DATI GREZZI -
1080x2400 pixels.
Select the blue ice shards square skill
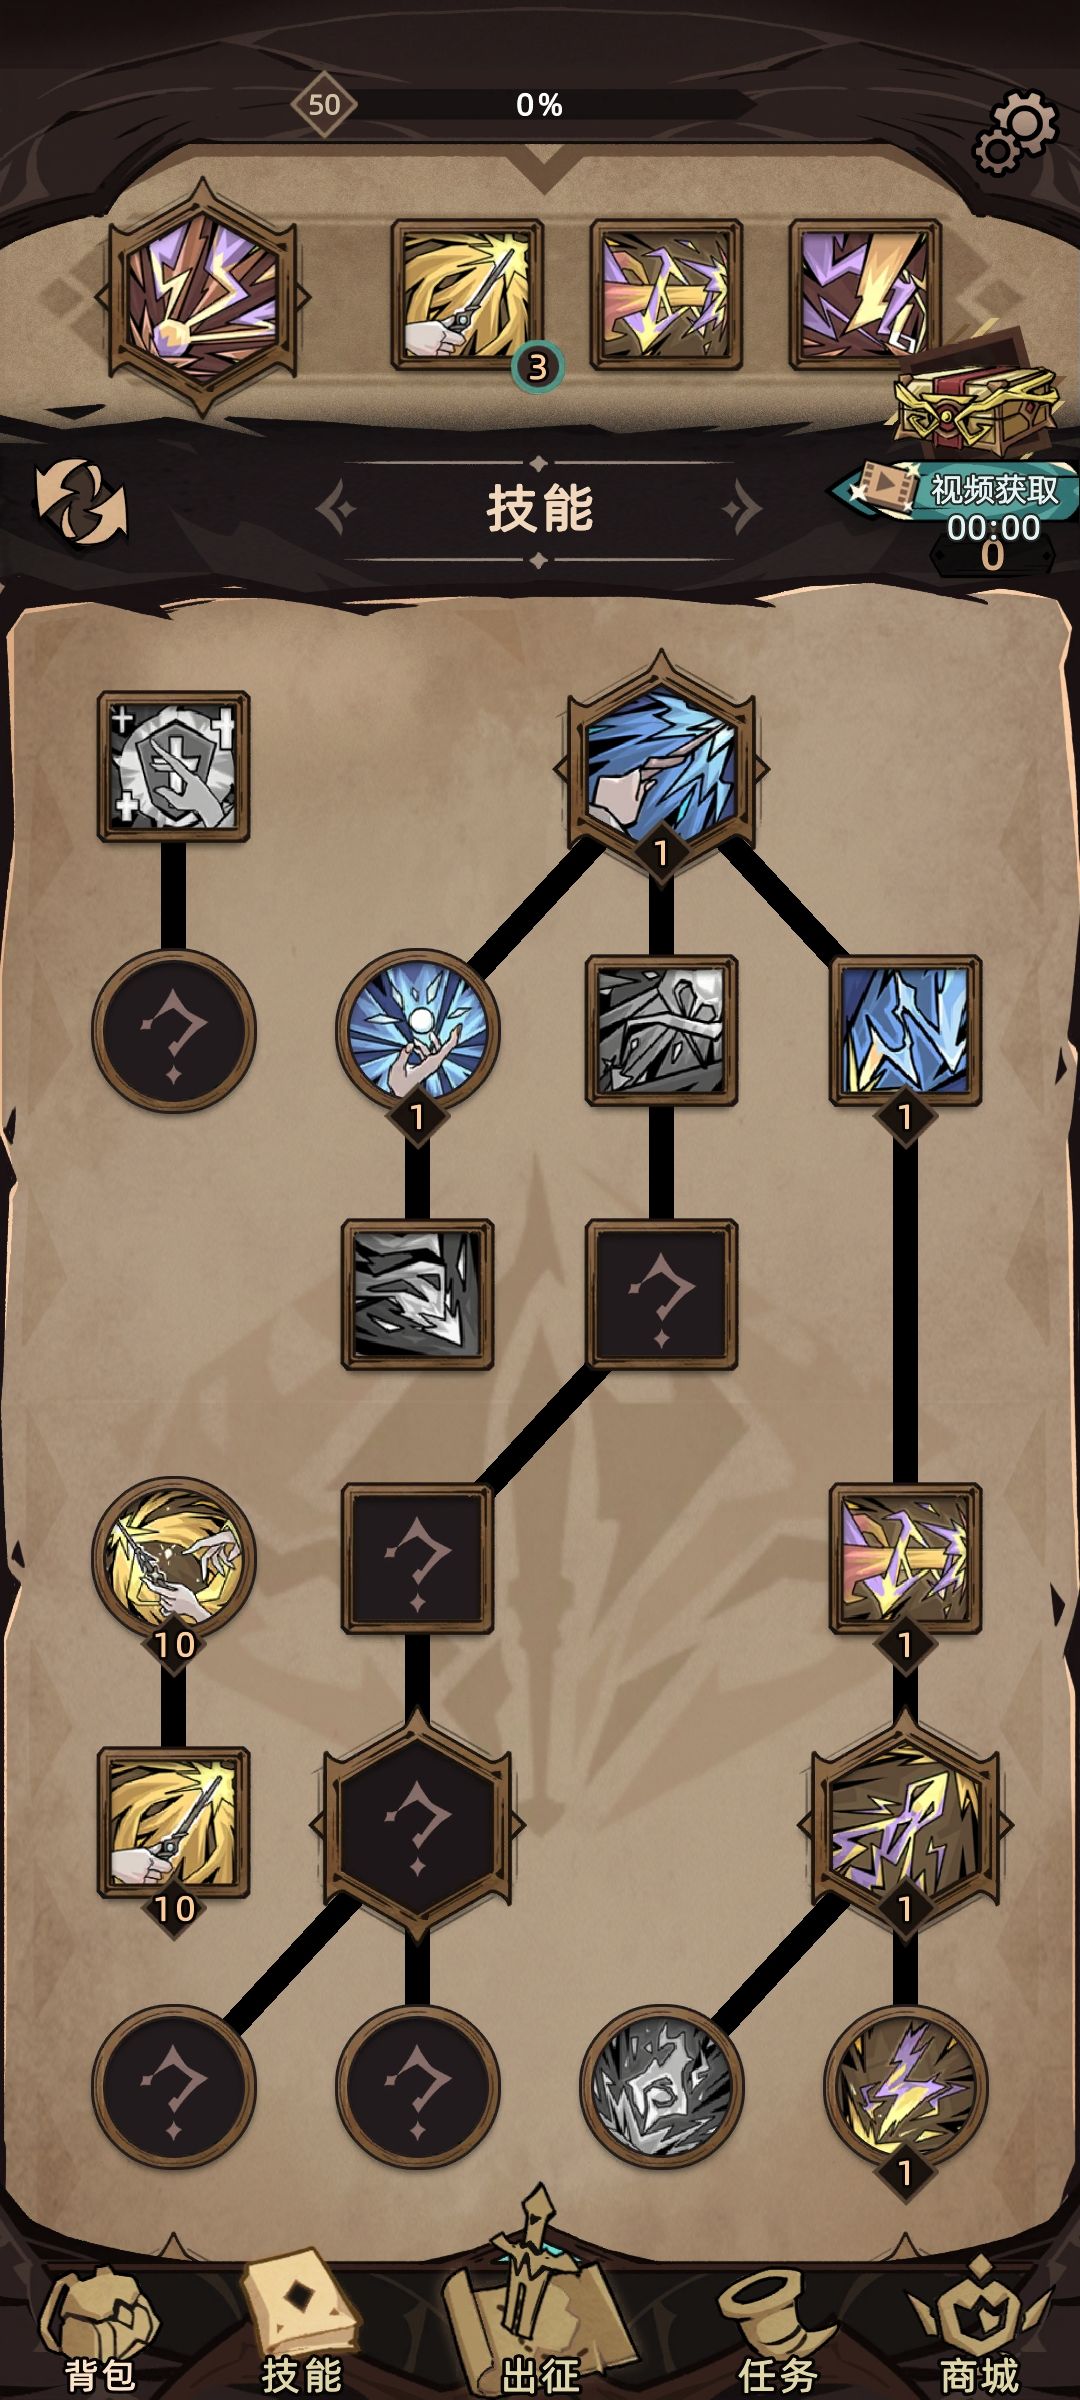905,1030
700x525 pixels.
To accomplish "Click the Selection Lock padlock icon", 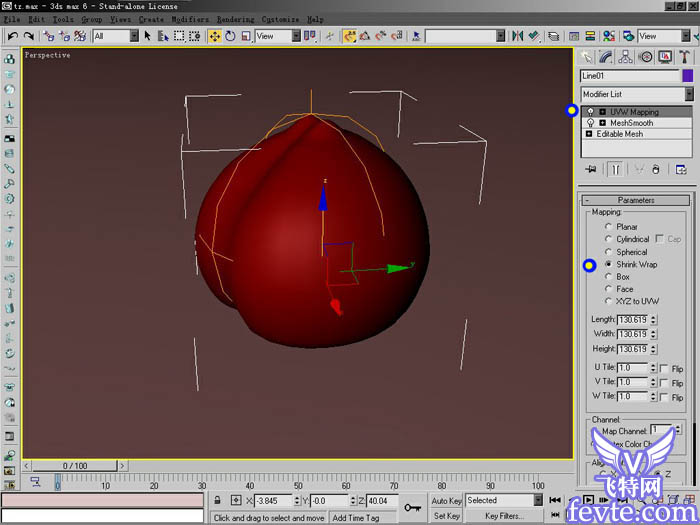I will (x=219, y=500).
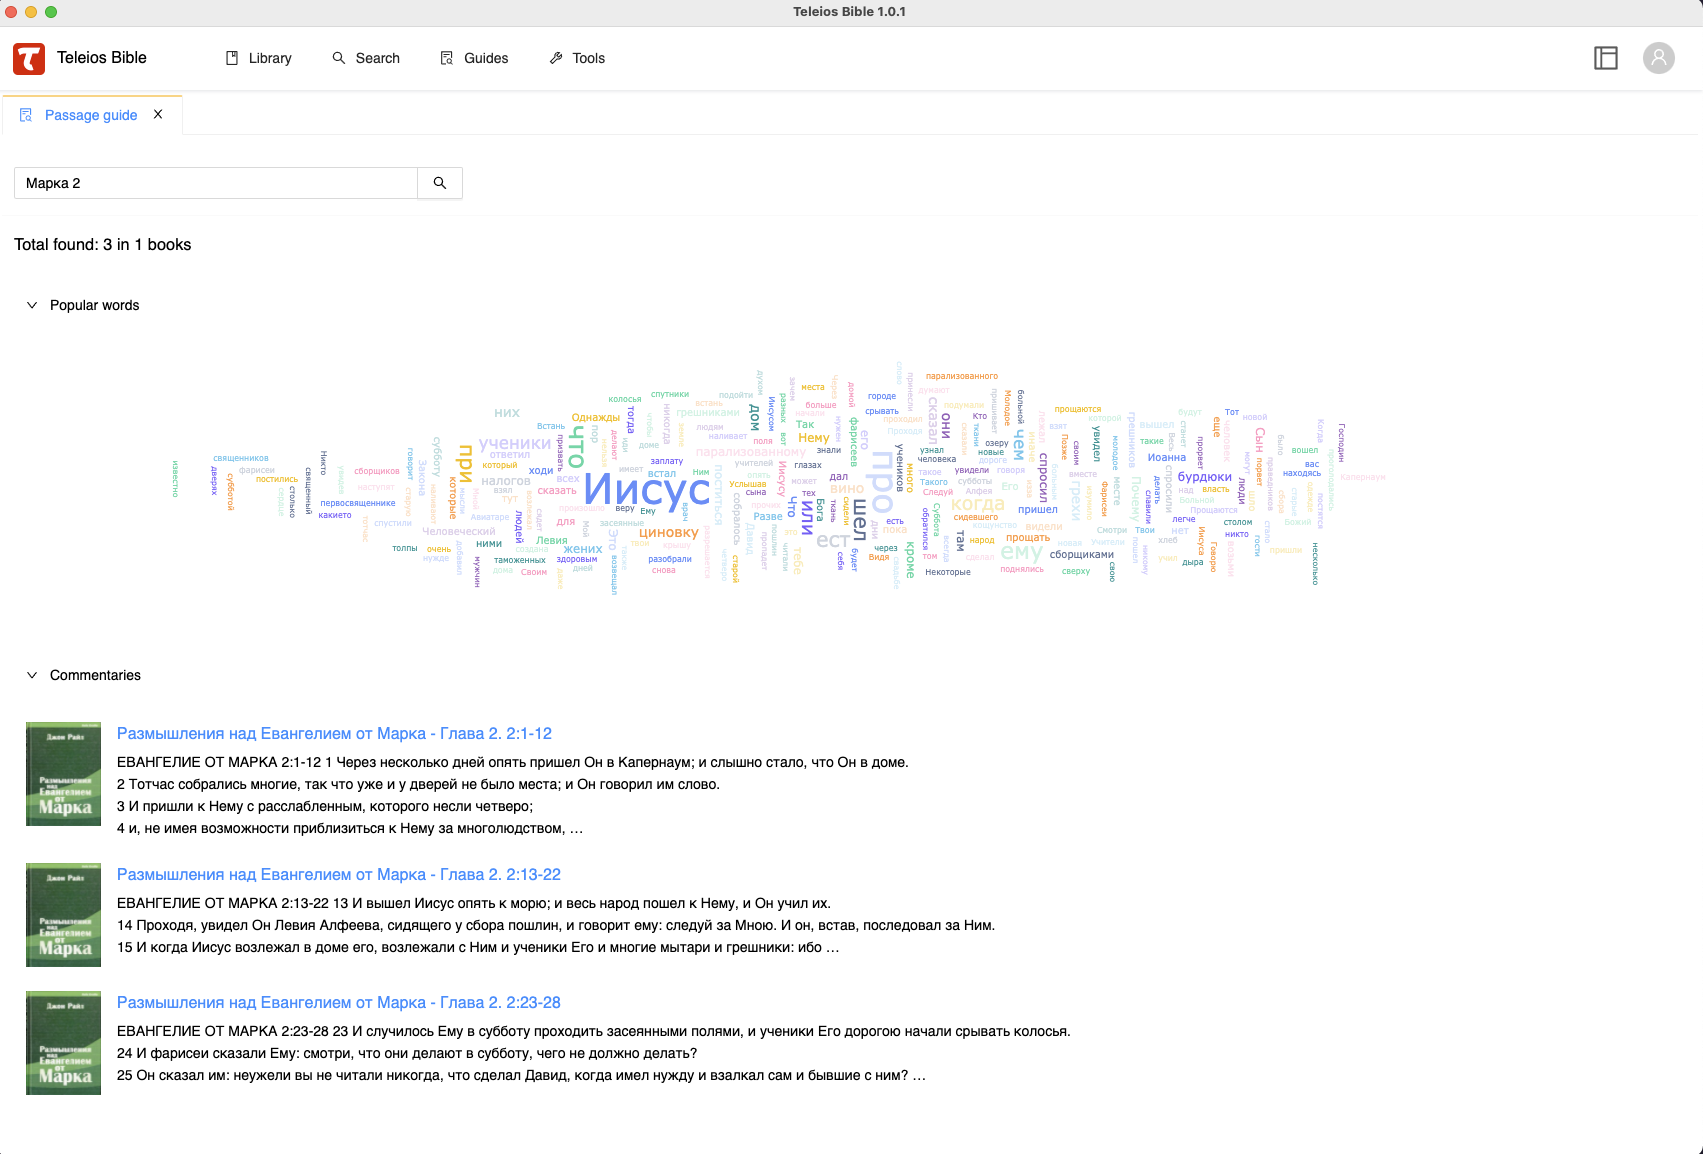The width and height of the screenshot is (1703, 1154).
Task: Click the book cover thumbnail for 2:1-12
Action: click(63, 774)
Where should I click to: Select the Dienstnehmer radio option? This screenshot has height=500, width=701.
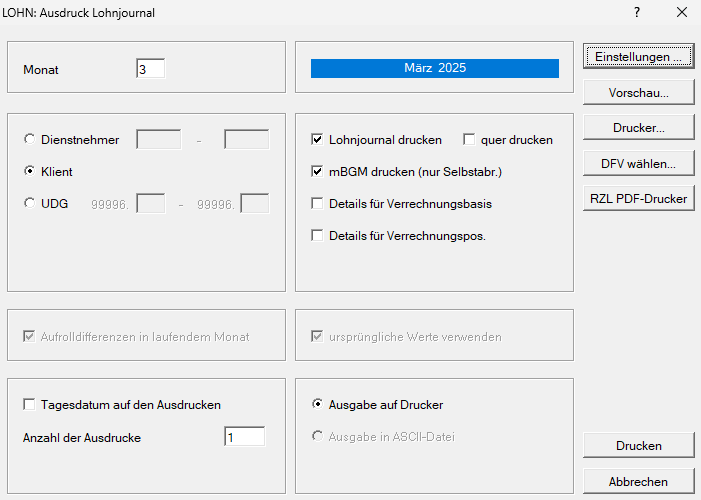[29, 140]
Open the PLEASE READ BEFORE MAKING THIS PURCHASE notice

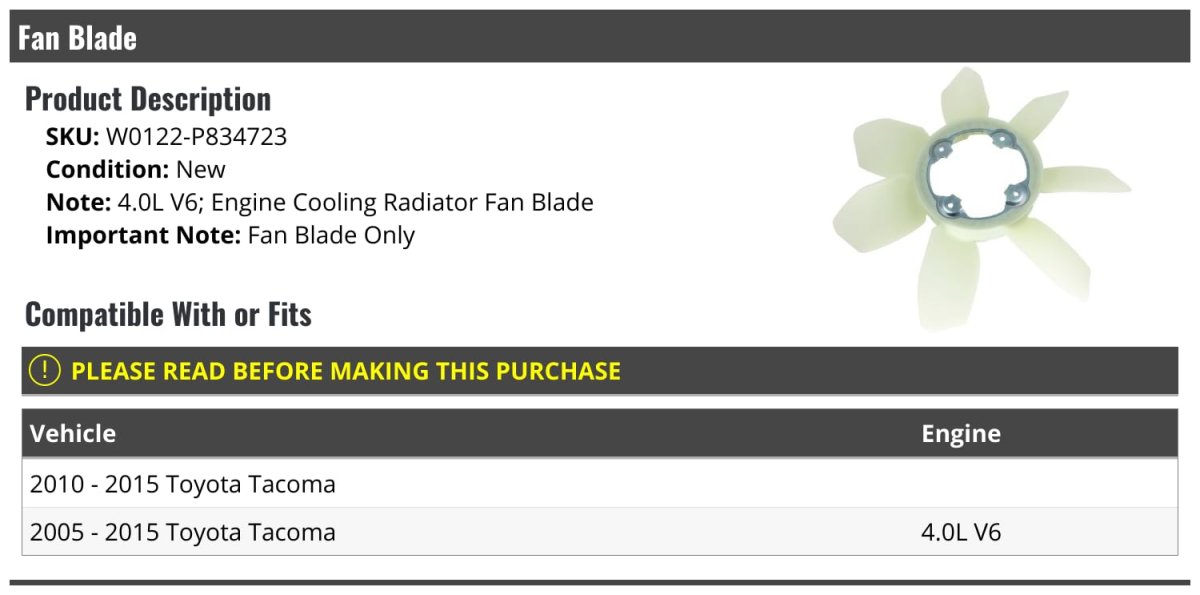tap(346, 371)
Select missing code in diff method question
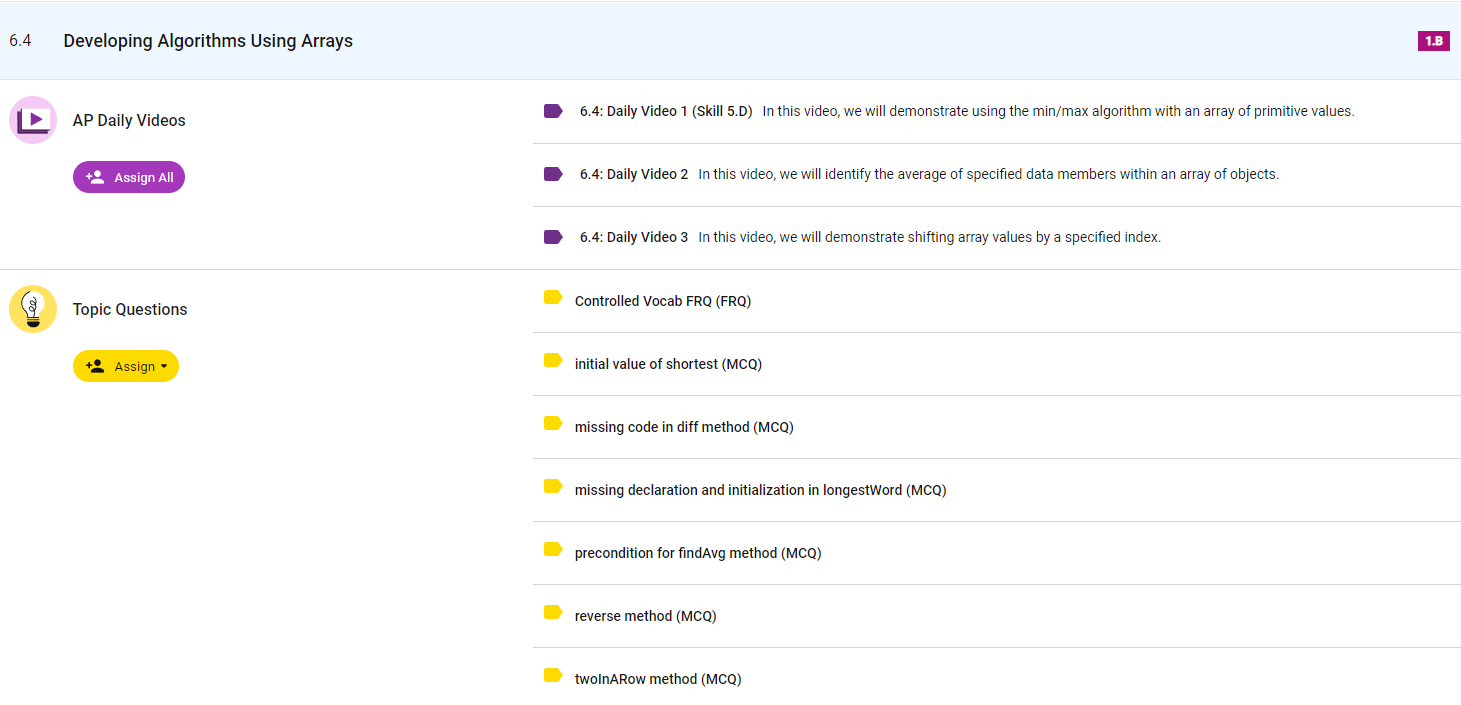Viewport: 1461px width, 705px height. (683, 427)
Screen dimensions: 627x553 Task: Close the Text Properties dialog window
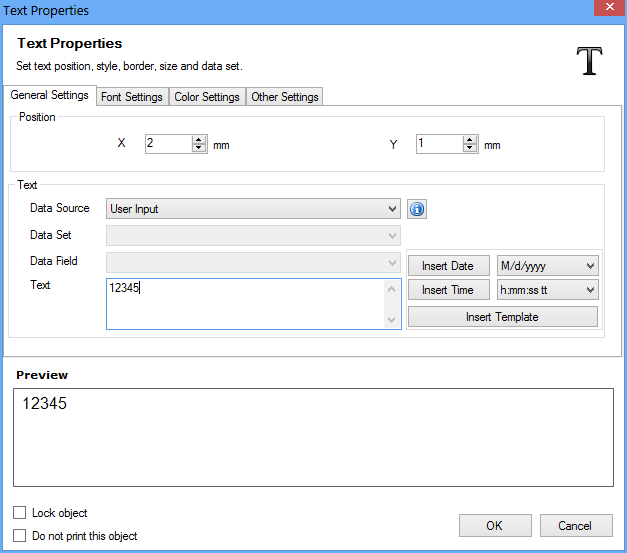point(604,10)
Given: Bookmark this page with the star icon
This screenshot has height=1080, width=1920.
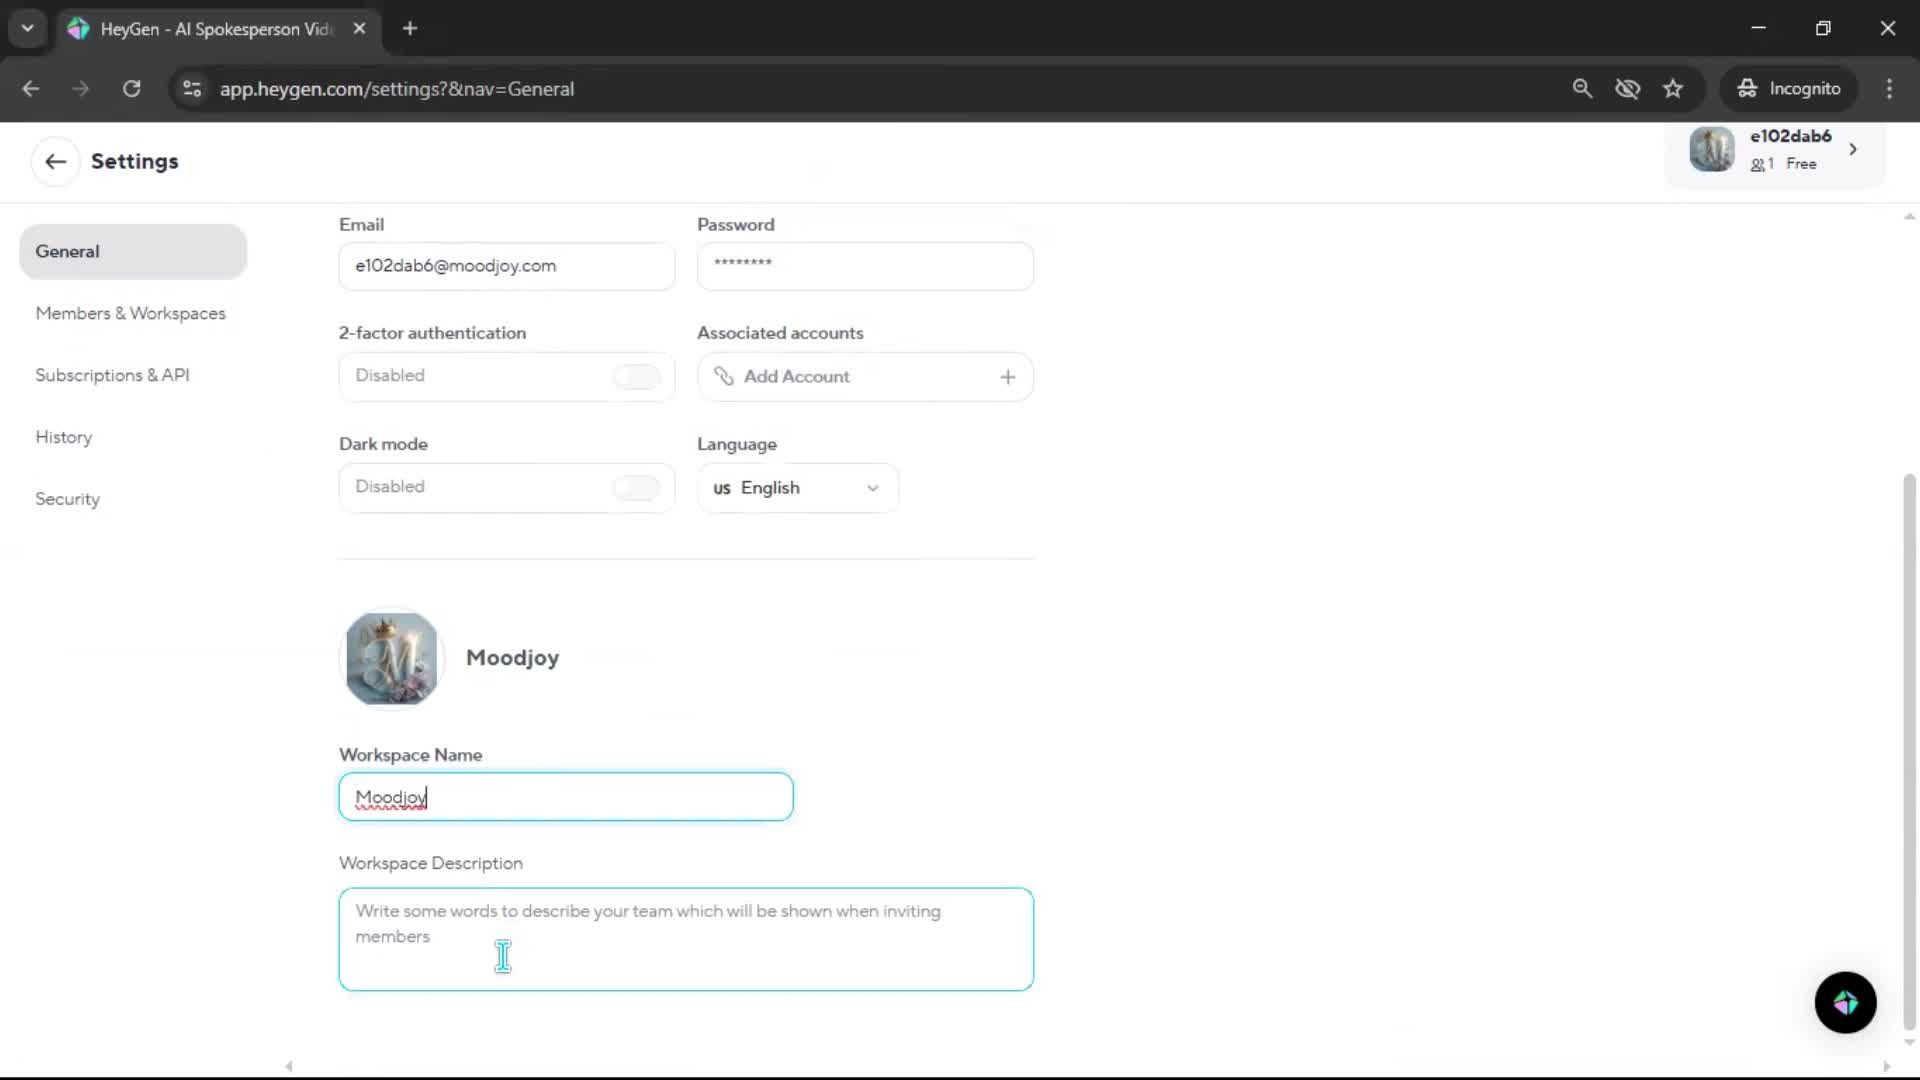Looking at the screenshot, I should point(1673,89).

PROBLEMA DA RISOLVERE - Ricopia senza modifiche le righe che vanno da quella contenente "Select missing code in diff method question" fino all'ultima, incluse entrambe. Ometti le immagini nella risposta.

SOLUZIONE DELL'ESERCIZIO -
Select missing code in diff method question
Viewport: 1461px width, 705px height. (683, 427)
Screen dimensions: 627x553 Task: Close the Text Properties dialog window
point(604,10)
Given: Bookmark this page with the star icon
This screenshot has height=1080, width=1920.
Looking at the screenshot, I should point(1673,89).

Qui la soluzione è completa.